- Data provided
****

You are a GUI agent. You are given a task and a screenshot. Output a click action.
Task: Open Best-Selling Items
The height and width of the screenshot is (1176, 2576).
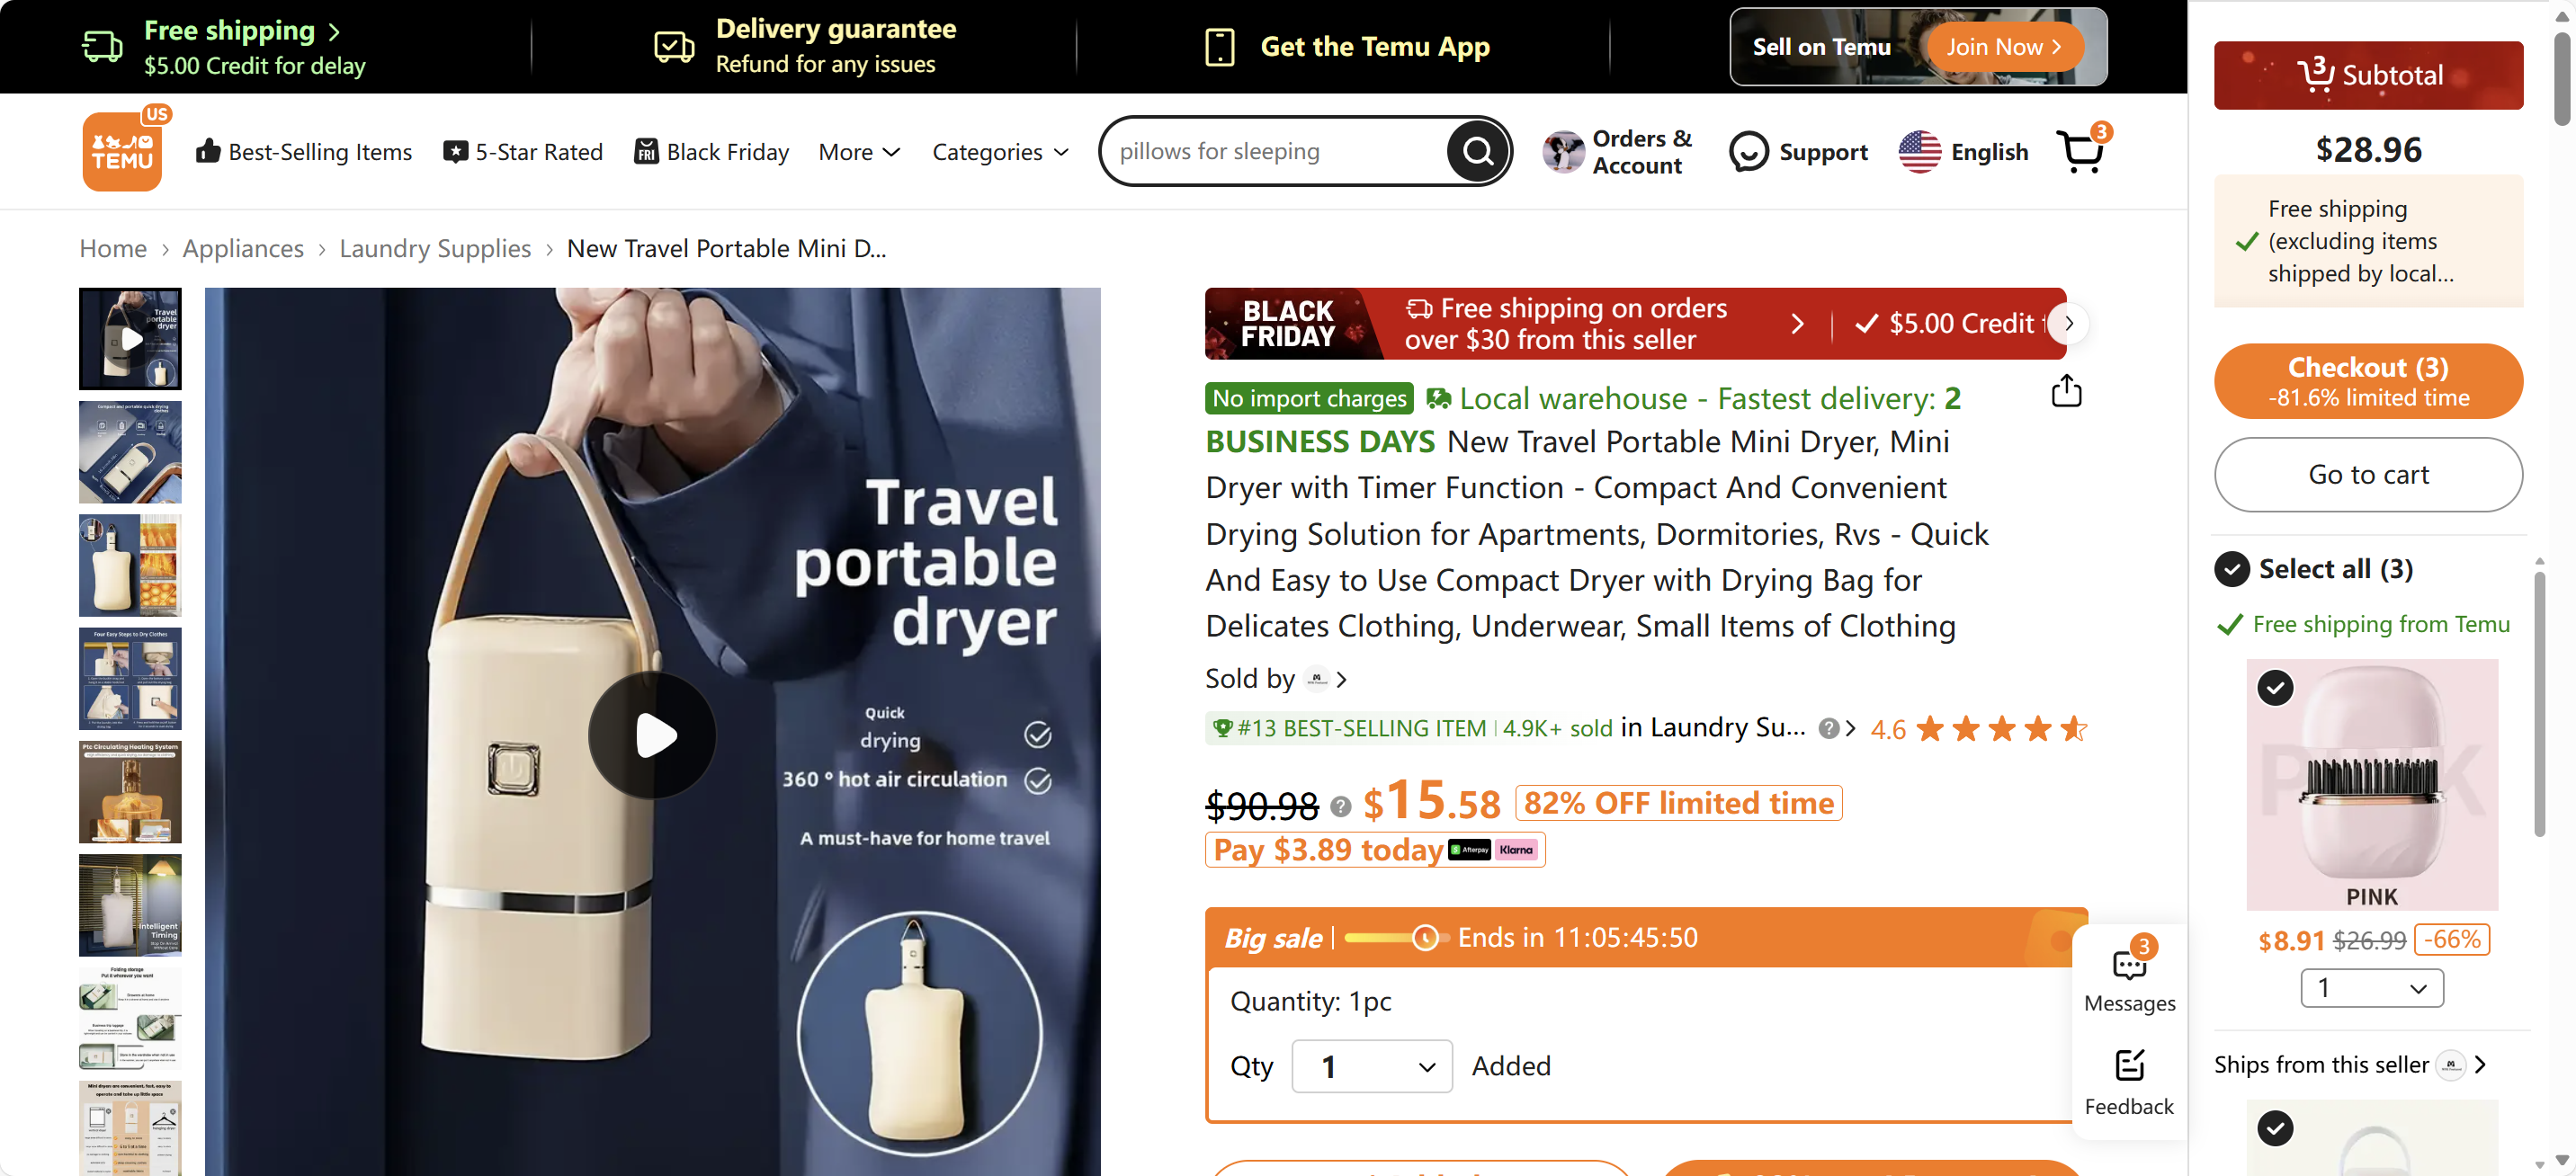(304, 151)
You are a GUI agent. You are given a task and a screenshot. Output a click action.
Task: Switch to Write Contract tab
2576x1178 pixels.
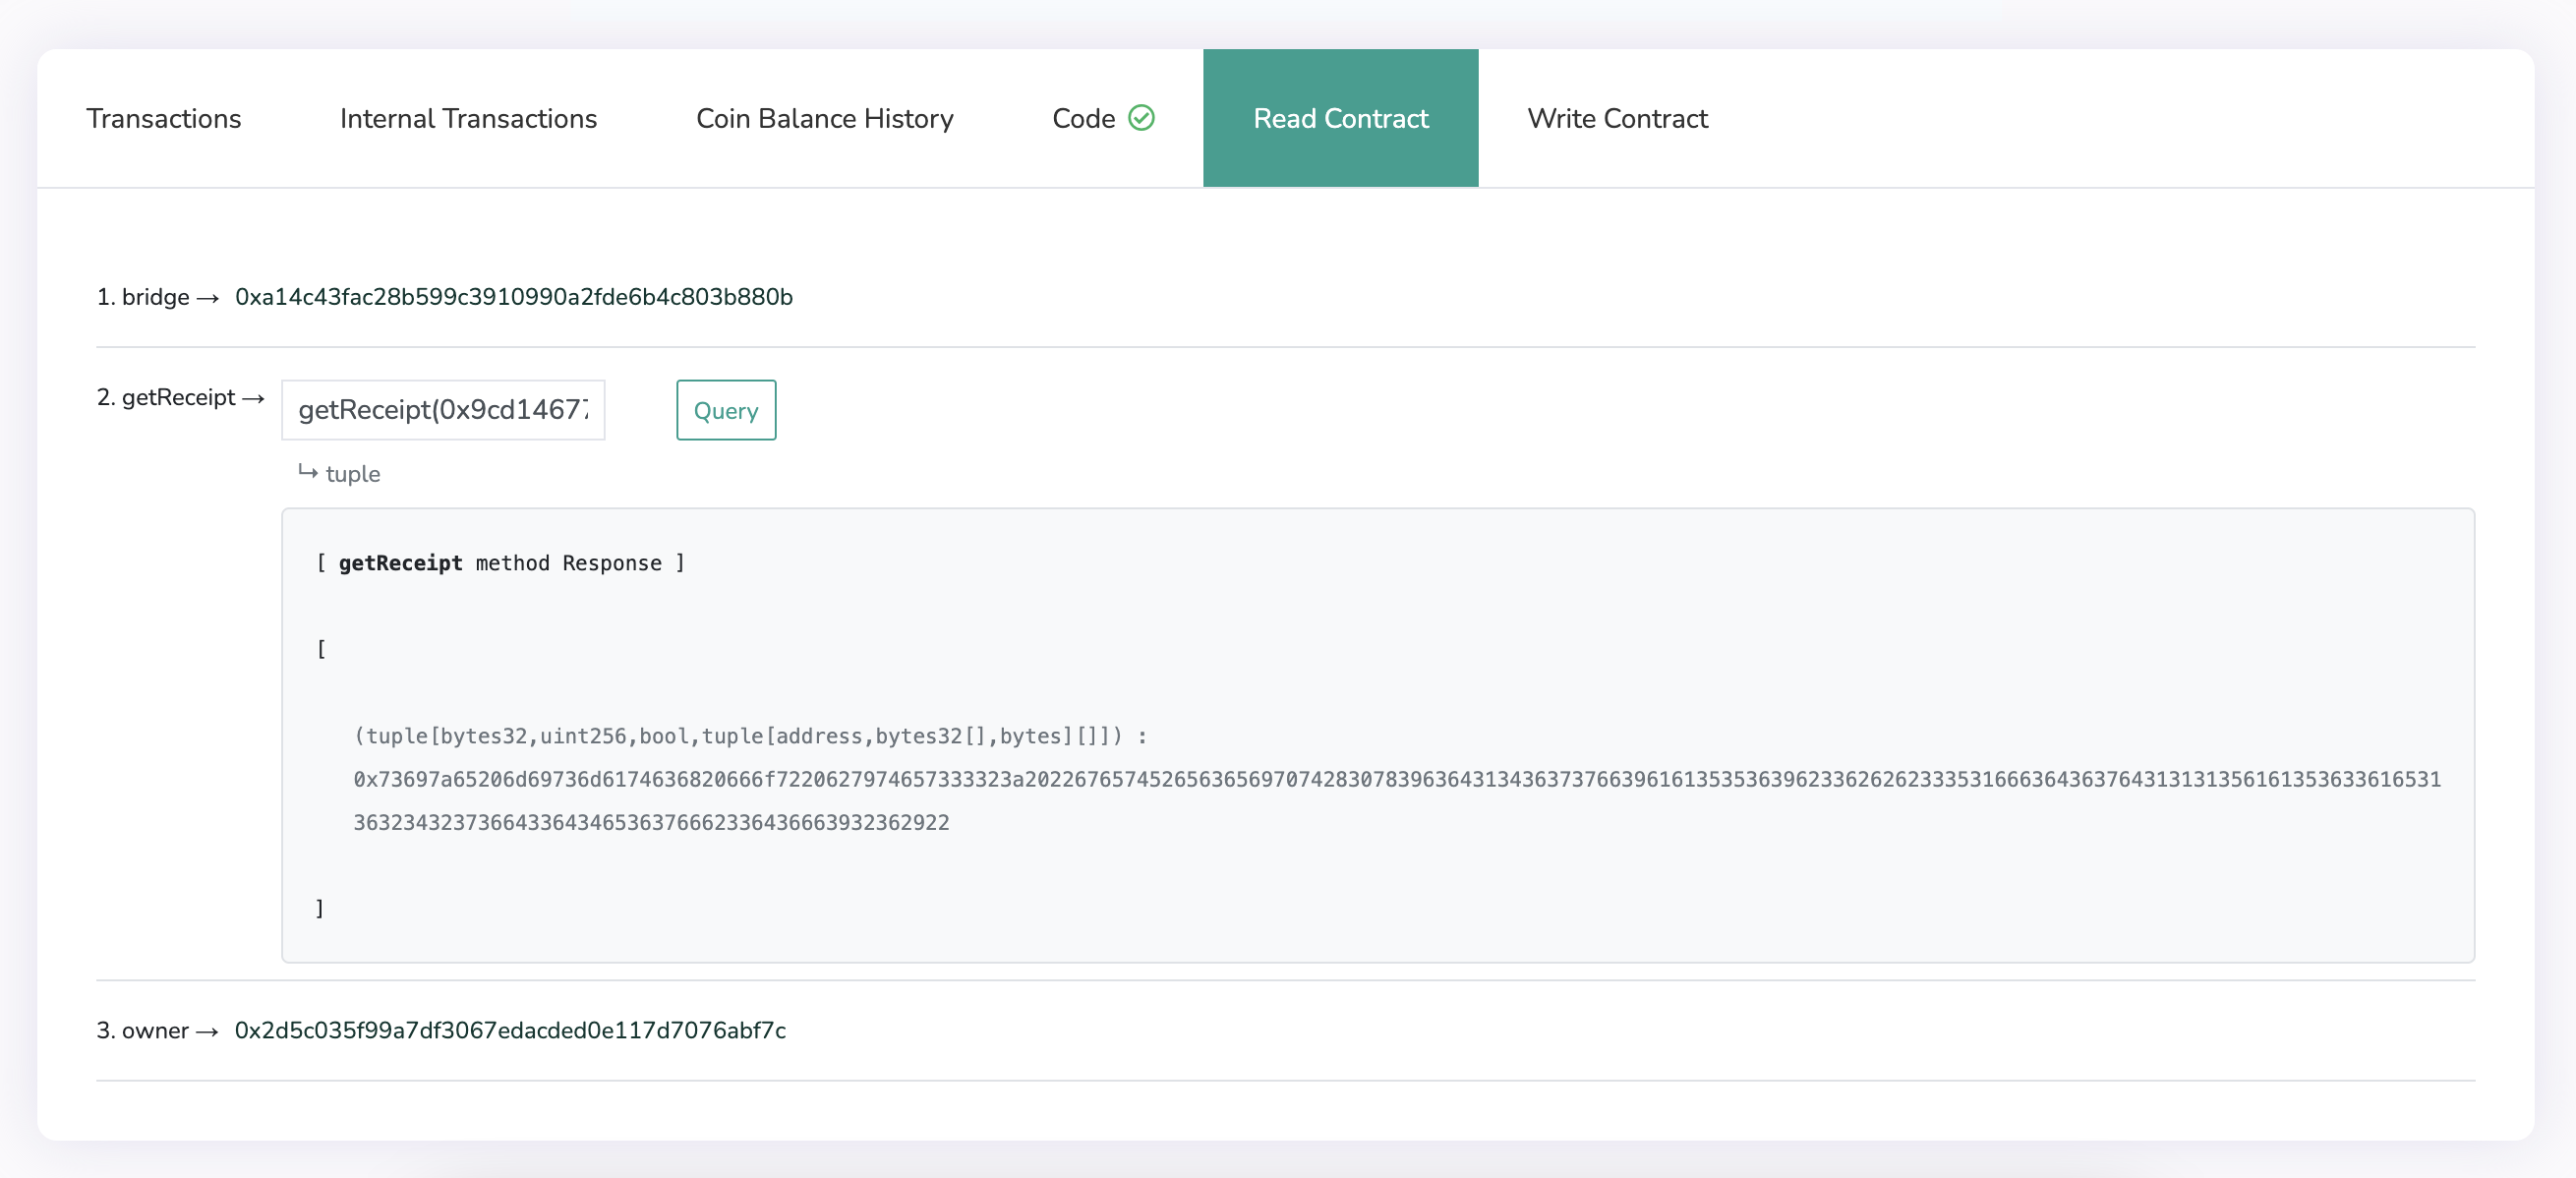(x=1617, y=118)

****

- Given task
Retype the text of every item above word for word, leaving out the pictures.

- Finished exercise
You are a GUI agent. You are given a task and a screenshot. Output a click action.
Task: Open Best-Selling Items
The height and width of the screenshot is (1176, 2576).
(304, 151)
You are a GUI agent. You are given a task and a screenshot. Output a click action.
Task: Switch to Write Contract tab
2576x1178 pixels.
(x=1617, y=118)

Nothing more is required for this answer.